--- Work item ---
Go through the records and report each line holding the string "computer".

[Start of section]

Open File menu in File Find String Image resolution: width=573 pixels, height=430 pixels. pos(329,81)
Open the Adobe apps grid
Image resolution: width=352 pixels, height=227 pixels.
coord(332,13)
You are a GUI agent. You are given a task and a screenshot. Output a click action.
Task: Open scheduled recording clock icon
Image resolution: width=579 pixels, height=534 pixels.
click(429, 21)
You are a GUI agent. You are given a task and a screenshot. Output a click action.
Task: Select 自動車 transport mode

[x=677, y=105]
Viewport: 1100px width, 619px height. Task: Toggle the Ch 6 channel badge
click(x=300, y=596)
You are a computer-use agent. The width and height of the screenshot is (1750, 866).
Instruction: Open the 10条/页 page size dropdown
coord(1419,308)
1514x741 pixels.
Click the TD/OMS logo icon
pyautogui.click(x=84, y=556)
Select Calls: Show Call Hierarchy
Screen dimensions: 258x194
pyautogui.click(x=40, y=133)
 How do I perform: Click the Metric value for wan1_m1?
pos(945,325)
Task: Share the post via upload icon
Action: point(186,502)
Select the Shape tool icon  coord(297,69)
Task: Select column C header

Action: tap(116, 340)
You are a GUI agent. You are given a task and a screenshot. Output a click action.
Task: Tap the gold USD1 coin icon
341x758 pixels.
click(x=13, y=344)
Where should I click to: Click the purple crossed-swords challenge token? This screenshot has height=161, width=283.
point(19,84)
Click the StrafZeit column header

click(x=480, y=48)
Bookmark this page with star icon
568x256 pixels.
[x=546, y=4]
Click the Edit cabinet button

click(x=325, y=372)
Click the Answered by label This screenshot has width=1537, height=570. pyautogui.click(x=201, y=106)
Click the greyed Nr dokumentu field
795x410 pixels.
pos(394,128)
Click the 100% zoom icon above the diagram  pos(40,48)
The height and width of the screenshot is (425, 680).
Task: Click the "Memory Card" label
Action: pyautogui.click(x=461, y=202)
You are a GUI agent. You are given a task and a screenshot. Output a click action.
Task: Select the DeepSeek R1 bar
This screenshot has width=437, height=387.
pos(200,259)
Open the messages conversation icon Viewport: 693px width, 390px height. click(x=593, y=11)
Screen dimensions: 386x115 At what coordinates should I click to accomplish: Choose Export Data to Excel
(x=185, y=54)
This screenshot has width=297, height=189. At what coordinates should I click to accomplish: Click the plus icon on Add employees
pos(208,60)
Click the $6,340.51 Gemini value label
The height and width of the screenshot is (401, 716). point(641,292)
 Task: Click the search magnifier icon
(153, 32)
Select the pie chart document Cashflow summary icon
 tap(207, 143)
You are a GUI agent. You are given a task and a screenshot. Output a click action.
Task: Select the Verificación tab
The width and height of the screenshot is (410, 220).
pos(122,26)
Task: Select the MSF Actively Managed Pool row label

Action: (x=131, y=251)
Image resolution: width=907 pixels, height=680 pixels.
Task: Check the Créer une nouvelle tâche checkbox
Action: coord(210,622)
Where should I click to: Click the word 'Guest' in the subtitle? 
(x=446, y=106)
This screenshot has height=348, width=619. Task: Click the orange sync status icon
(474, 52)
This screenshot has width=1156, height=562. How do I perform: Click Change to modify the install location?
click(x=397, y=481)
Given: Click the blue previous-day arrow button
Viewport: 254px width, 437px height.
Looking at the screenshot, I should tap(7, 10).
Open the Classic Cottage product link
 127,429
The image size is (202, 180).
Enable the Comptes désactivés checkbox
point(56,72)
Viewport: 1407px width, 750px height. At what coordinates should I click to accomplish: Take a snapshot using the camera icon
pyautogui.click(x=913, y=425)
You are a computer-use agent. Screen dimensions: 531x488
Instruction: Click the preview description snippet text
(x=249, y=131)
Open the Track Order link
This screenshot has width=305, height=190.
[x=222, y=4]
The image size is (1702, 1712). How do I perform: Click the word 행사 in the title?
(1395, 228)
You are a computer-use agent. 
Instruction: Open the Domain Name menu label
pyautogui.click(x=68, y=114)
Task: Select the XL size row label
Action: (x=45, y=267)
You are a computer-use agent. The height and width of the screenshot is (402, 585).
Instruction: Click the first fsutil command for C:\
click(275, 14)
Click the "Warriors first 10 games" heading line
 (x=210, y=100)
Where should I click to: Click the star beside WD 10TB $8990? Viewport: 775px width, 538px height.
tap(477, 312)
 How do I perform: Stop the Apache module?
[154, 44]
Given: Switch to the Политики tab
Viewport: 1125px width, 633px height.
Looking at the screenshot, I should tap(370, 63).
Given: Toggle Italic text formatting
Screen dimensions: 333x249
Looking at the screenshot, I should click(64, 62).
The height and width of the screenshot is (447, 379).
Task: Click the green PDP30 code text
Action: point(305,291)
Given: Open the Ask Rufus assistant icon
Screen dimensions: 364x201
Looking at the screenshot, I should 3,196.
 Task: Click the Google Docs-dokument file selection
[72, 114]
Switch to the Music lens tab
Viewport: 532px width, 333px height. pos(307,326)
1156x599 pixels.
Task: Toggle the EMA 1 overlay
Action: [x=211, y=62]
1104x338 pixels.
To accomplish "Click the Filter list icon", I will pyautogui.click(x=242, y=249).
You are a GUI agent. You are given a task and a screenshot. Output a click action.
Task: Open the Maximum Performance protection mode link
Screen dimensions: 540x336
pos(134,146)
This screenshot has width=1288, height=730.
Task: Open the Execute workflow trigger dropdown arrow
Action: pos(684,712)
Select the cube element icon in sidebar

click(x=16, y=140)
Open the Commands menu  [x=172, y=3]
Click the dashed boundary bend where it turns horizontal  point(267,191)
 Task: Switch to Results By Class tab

[End of section]

--- Answer ---
You are a computer-use agent. The width and height of the screenshot is (1750, 866).
You are a computer-use agent. Screen dimensions: 531x488
You are a computer-use agent. 
You are a computer-use agent. The height and width of the screenshot is (402, 585).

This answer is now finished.